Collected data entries
########

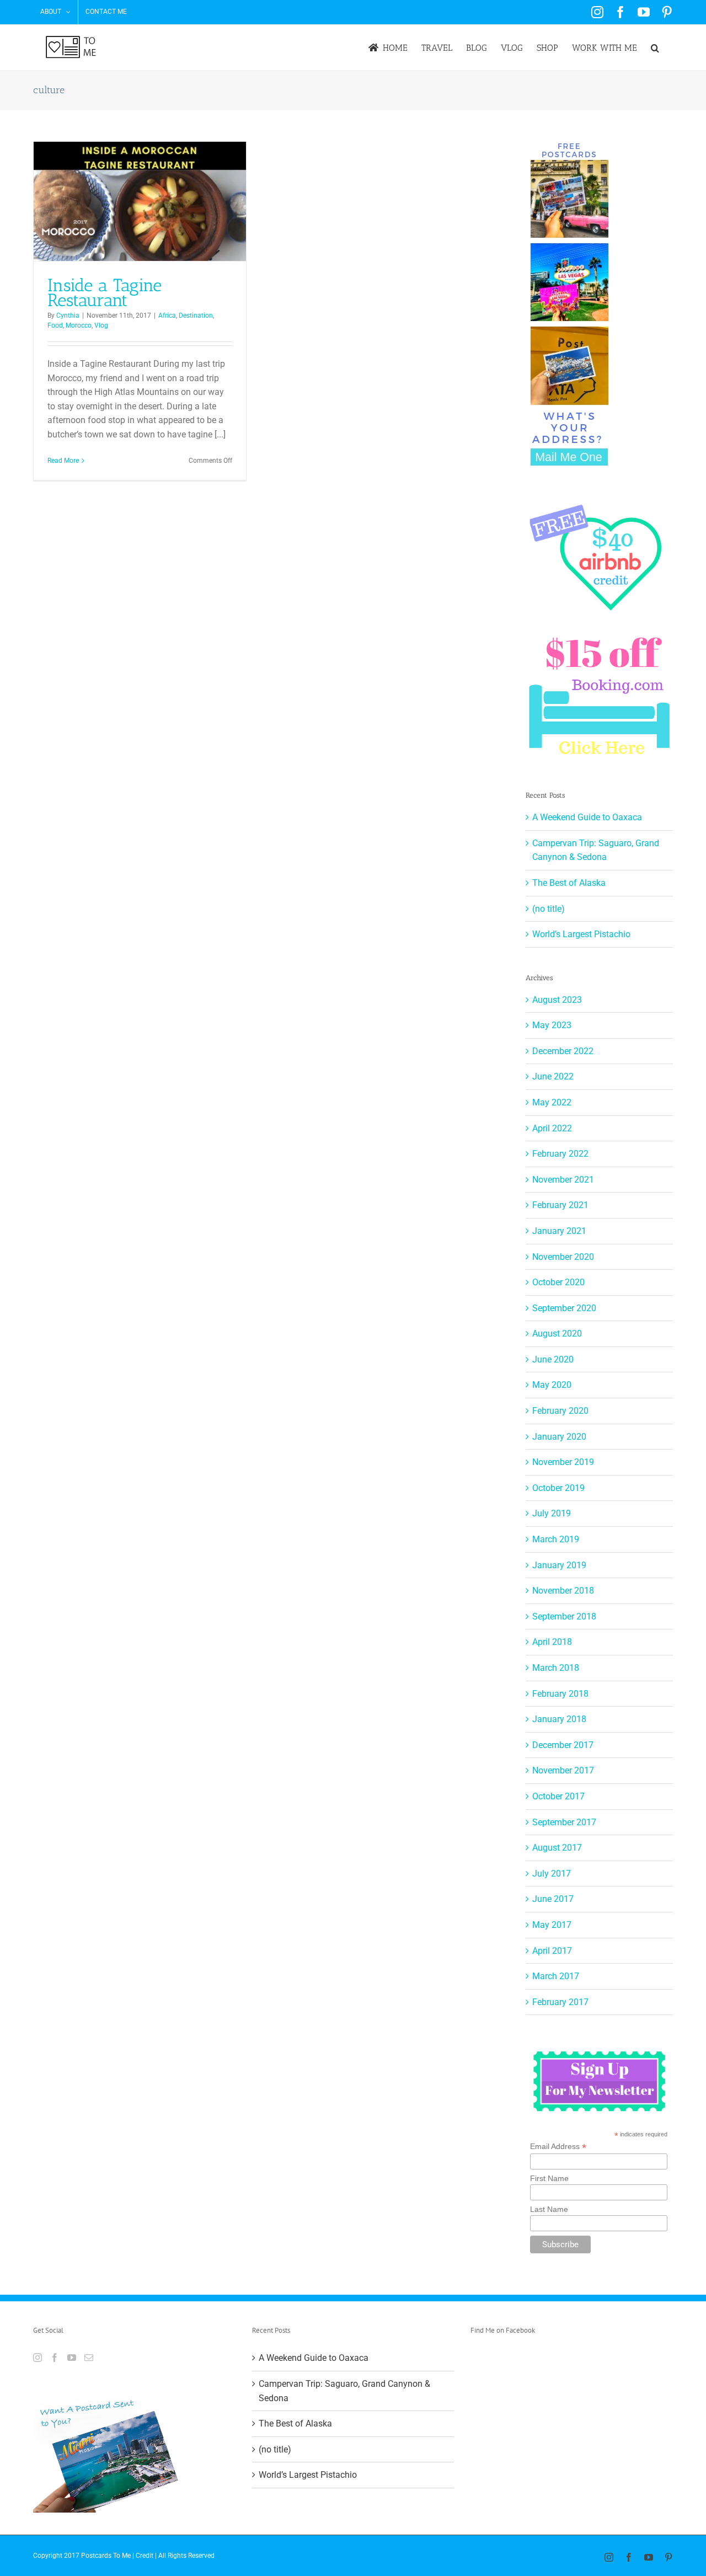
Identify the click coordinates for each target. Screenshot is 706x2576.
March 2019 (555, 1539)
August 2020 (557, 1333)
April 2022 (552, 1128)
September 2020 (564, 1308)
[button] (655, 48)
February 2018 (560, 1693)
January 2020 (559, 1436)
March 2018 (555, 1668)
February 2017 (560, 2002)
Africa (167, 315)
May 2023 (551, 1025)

########

- What you need to do: Retype the records in full, exactly as given, and omit the pictures.

- Output of the exercise:
Identify the click coordinates for each target. Screenshot is 706x2576.
March 2019 (555, 1539)
August 2020 (557, 1333)
April 2022 (552, 1128)
September 2020 (564, 1308)
[button] (655, 48)
February 2018 (560, 1693)
January 2020 (559, 1436)
March 2018 (555, 1668)
February 2017 (560, 2002)
Africa (167, 315)
May 2023 (551, 1025)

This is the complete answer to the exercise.